Question

Math Help 5 questions Multiple Choice

Answer 1

@amistre64 @happinessbreaksbones

Answer 2

i believe all of these can be appraoched pretty simply using the quadratic formula

Answer 3

given: \(ax^2+bx+c=0\)

\[x=\frac{-b\pm\sqrt{b^2-4ac}}{2a}\]

Answer 4

Doing part 1 by completing the square, \[(x+3)^2-2=0 --> (x+3)^2=2 --> x+3 = ±\sqrt{2} --> x= -3±\sqrt{2}\]

Answer 5

you can line feed in latex code by typing \\

Answer 6

and \to is a simple \rightarrow
\[(x+3)^2-2=0\\ \to (x+3)^2=2 \\\to x+3 = ±\sqrt{2}\\ \to x= -3±\sqrt{2}\]

Answer 7

@TripleC can you help me with the rest?

Answer 8

Sorry about this taking too long, but just tried to do it completing the square and it was nearly 50 lines, just gonna use quadratic forumla and talk you through that instead xD

Answer 9

k :)

Answer 10

is 4 d? and is 3 d and 2 i don't know

Answer 11

As amistre64 said the quadratic forumla is \[x= \frac{ -b \pm \sqrt{b ^{2-4ac}} }{ 2a }\]
a is the coefficent (number before) x^2 so in this case a=2
b is the coeffienct of x b=-8
c is the constant which is 7

You want all the terms on the same side to use this forumla so that's why c is 7 not -7 as it was moved.

So we just substitute all the values in to get \[\frac{ 8 \pm \sqrt{64-4x2x7}}{ 4 }\]

Which can can simplfy to \[\frac{8\pm \sqrt{8} }{ 4 }\]

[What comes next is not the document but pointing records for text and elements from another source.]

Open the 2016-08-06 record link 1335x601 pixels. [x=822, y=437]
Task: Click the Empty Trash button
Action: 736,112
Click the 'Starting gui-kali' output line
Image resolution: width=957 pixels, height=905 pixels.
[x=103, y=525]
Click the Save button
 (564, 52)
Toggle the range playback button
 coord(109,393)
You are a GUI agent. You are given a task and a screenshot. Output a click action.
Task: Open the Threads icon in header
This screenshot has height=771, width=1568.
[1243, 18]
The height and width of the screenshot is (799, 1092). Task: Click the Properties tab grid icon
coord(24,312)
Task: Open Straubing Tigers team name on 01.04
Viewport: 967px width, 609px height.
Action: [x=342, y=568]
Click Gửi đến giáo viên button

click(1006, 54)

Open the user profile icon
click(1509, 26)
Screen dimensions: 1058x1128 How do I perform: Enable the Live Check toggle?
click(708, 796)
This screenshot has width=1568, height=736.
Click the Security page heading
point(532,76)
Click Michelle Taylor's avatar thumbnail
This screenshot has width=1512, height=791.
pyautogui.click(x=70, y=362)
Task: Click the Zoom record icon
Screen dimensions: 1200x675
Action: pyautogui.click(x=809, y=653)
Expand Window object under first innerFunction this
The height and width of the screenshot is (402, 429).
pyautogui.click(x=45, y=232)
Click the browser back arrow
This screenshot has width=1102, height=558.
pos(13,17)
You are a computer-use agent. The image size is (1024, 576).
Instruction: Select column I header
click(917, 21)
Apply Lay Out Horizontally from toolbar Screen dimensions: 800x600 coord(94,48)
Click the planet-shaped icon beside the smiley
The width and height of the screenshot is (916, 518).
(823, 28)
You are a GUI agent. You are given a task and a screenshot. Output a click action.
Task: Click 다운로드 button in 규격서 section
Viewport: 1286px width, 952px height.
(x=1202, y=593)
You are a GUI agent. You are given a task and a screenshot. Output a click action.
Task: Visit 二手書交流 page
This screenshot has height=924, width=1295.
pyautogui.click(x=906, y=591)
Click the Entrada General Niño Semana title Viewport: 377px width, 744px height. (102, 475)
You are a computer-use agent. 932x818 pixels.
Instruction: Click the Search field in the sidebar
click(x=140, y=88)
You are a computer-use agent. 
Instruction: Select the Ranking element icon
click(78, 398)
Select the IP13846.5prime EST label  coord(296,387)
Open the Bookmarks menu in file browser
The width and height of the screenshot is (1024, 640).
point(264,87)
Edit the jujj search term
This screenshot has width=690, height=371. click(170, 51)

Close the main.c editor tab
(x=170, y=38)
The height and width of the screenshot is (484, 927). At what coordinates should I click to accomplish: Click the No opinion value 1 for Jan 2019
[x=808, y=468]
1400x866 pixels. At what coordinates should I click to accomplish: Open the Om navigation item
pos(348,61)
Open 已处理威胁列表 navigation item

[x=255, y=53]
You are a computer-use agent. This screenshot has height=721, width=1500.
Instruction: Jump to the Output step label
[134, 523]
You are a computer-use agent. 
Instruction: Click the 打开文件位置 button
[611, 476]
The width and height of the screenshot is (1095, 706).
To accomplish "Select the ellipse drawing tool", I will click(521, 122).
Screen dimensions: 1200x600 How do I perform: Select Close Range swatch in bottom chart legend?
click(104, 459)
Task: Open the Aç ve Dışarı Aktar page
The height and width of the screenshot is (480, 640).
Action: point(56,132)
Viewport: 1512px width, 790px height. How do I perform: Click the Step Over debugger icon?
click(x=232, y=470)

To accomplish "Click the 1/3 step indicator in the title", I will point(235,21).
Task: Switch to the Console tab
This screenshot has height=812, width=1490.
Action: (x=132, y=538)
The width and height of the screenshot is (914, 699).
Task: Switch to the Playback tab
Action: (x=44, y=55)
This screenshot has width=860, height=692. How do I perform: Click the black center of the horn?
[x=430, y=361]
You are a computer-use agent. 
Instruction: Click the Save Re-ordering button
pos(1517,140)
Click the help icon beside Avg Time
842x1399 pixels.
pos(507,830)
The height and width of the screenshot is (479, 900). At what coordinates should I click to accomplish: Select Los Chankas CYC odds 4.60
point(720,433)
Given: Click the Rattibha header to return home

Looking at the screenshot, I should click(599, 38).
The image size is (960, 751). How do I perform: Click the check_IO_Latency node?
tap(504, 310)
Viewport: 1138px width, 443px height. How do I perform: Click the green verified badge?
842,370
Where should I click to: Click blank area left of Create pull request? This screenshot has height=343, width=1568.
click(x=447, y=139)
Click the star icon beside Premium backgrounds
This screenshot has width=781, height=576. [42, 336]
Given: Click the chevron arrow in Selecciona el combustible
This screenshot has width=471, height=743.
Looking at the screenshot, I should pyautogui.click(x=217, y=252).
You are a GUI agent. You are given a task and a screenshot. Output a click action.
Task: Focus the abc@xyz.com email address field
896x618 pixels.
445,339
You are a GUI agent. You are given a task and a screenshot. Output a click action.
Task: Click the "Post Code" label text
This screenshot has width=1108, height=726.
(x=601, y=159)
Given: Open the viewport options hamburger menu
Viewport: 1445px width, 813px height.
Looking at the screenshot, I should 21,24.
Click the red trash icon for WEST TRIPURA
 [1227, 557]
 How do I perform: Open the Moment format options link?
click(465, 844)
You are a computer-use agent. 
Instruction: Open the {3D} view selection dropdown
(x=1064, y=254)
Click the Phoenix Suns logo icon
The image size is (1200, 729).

\[\sqrt{8}\] can be simplfied to \[\sqrt{4}* \sqrt{2} = 2*\sqrt{2} = 2\sqrt{2}\]

So we now have \[\frac{ 8\pm 2\sqrt{2} }{ 4 } = \frac{ 8 }{ 4 } \pm \frac{ 2\sqrt{2} }{ 4 } = 2\pm\frac{ \sqrt{2} }{ 2 }\]

Answer 12

is 2 d as well

Answer 13

i knew it oky is 3 correct?

Answer 14

i got d aswell

Answer 15

Are you saying that is the 4th option for question 3 correct?

Answer 16

for#4 i have d for #3 i also have d am i correct?

Answer 17

@TripleC can you just do #4 step by step please

Answer 18

What do you mean by d :s? And by 4 you mean the one on the right of 2?